Im Bund-Verlag ist ein Basiskommentar zum Mindestlohngesetz (MiLoG) erschienen, das am 1. Januar in Kraft getreten ist. Wie groß ist der Informationsbedarf?

Der Informationsbedarf ist immens, schon allein deshalb, weil ein derartiges Gesetz bislang in Deutschland nicht existiert hat. Eine staatliche Regelung der Arbeitsvergütung in Deutschland war die Ausnahme.
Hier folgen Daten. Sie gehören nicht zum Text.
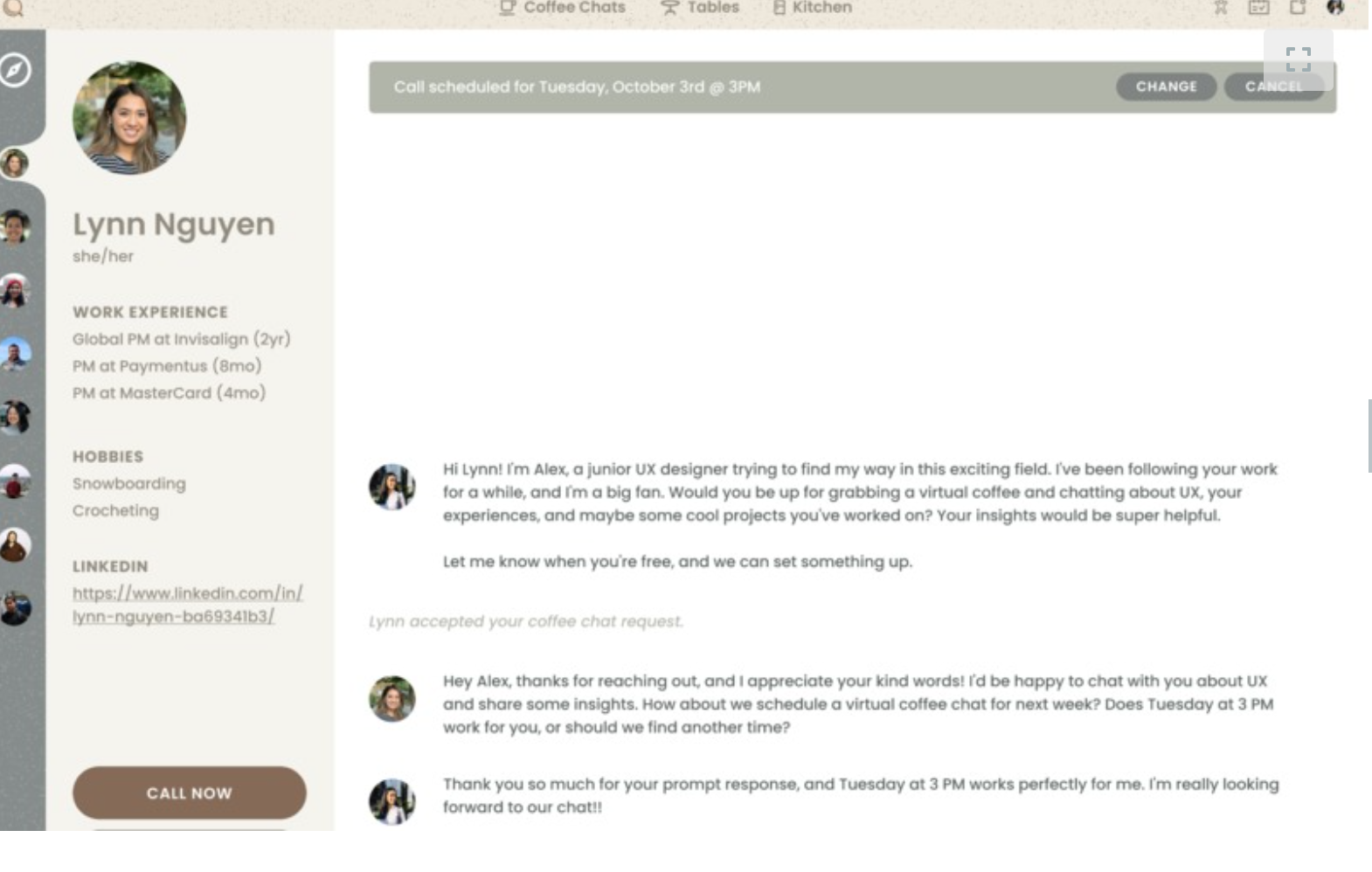Switch to the Coffee Chats tab
The image size is (1372, 872).
[x=563, y=8]
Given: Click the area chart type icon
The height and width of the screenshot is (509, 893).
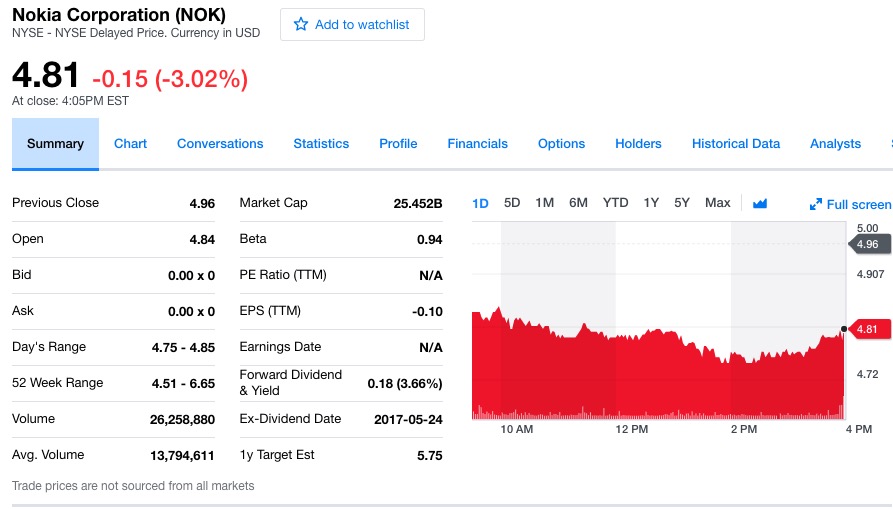Looking at the screenshot, I should coord(760,203).
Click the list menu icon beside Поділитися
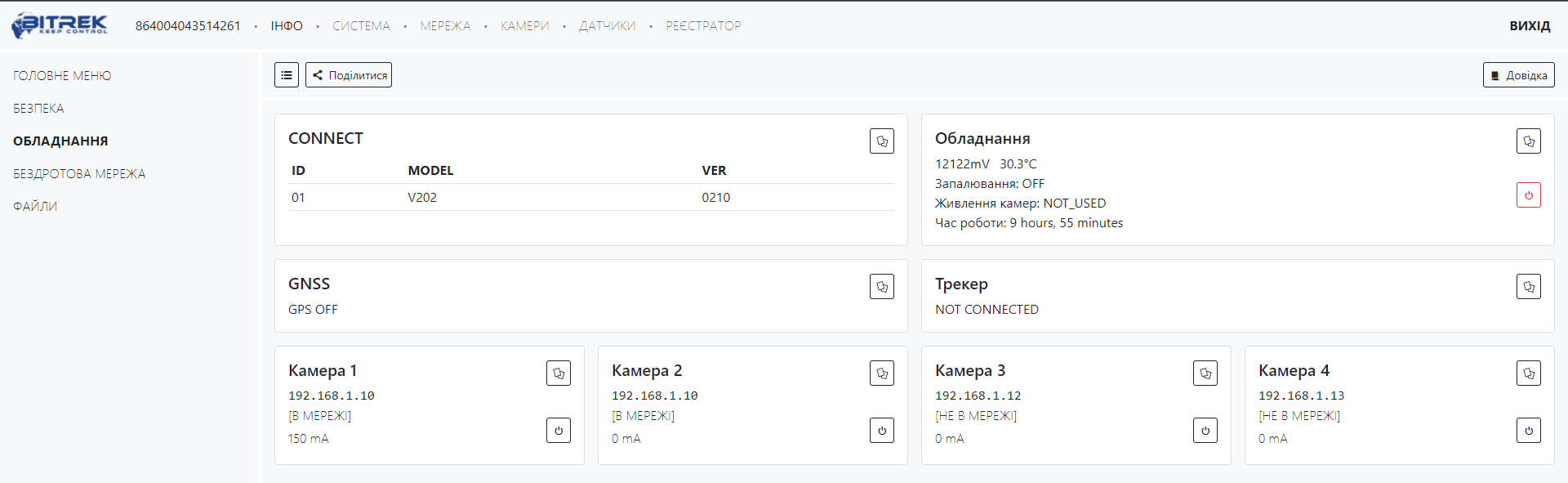 point(286,75)
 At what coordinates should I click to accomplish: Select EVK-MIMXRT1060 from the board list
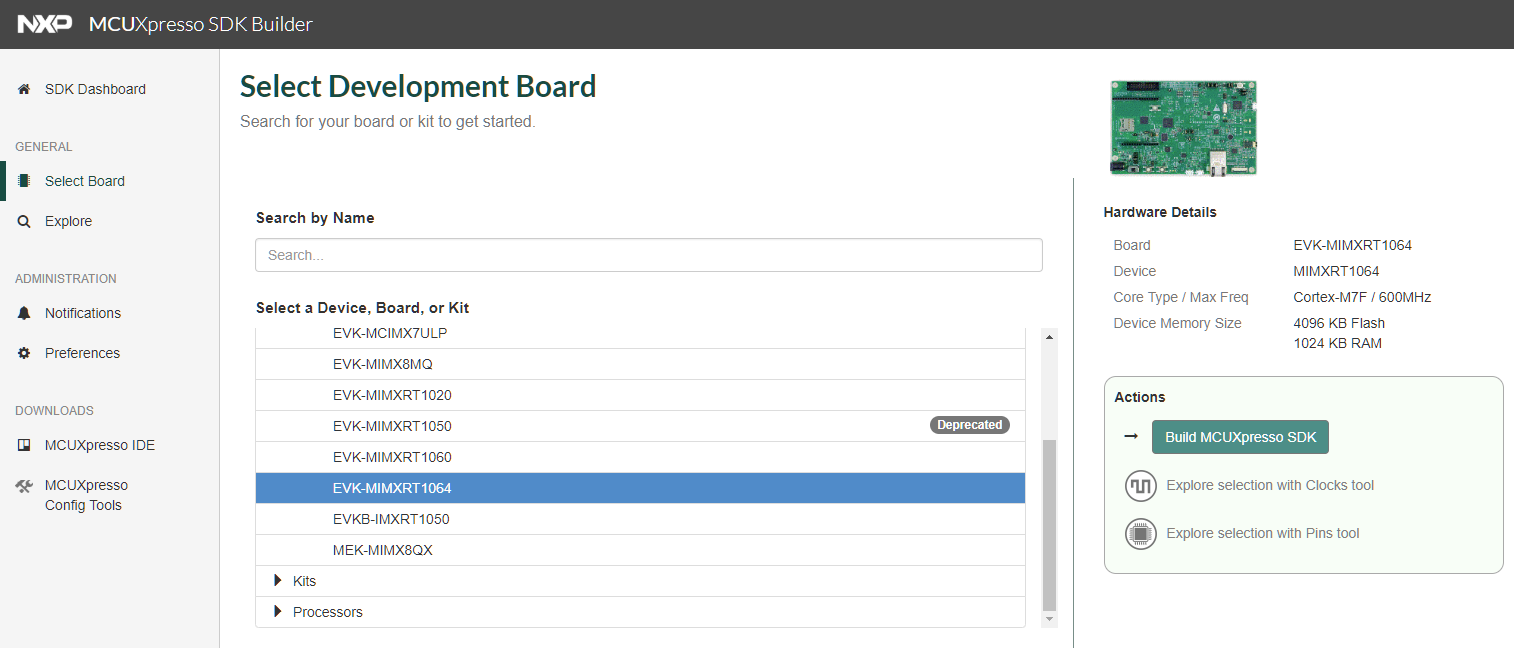[392, 457]
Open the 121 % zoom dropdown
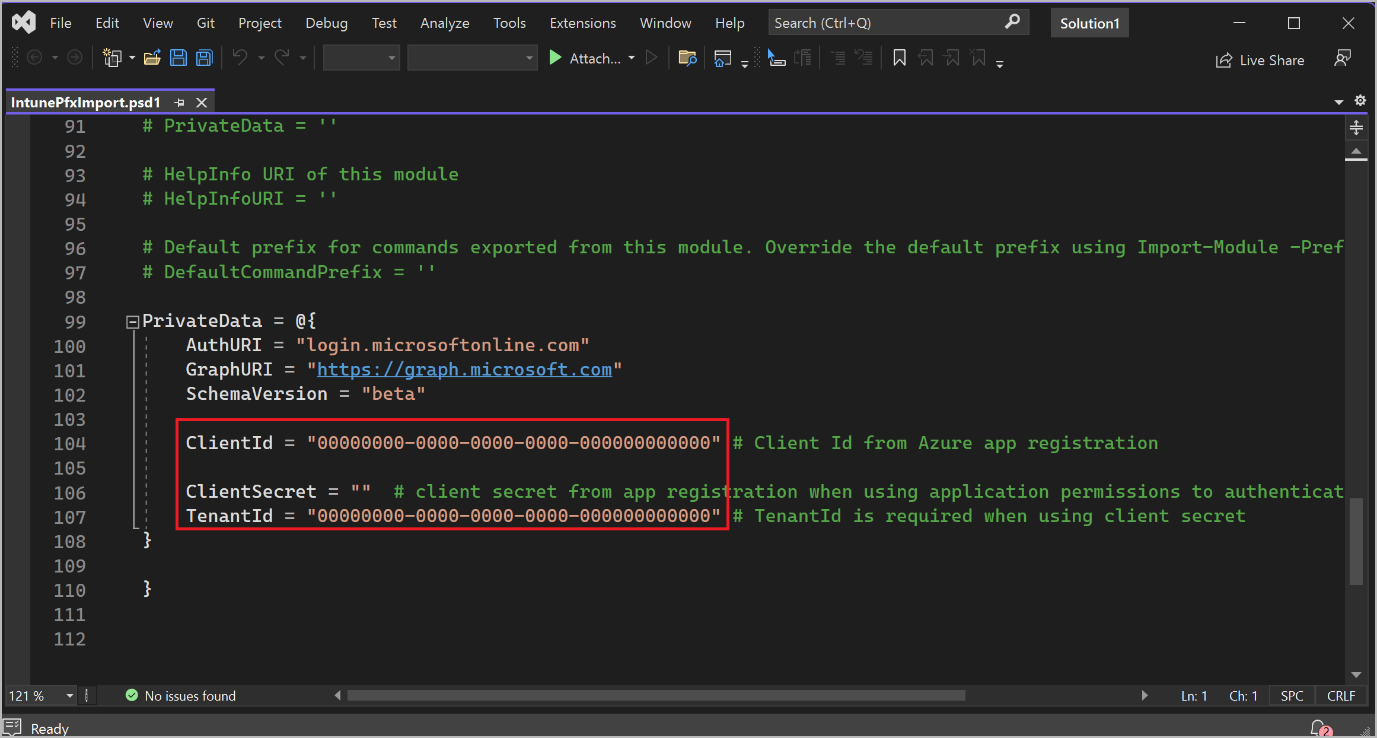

Die Gründe liegen in der Privatautonomie, die den Arbeitsvertragsparteien Arbeitgeber und Arbeitnehmer zusteht, und in der Tarifautonomie, die den Tarifvertragsparteien Arbeitgeber und Gewerkschaften zusteht. Beides ermöglicht den jeweiligen Vertragspartnern, ihre Angelegenheiten grundsätzlich selbstverantwortlich und ohne staatliche Einflussnahme regeln können. Das war jahrzehntelang für die Arbeitnehmer ausreichend, weil für einen Großteil der Beschäftigten Tarifverträge Anwendung fanden. Doch dieser Schutz greift immer weniger. Einer der Hauptgründe ist der starke Rückgang der Tarifbindung in den letzten Jahrzehnten.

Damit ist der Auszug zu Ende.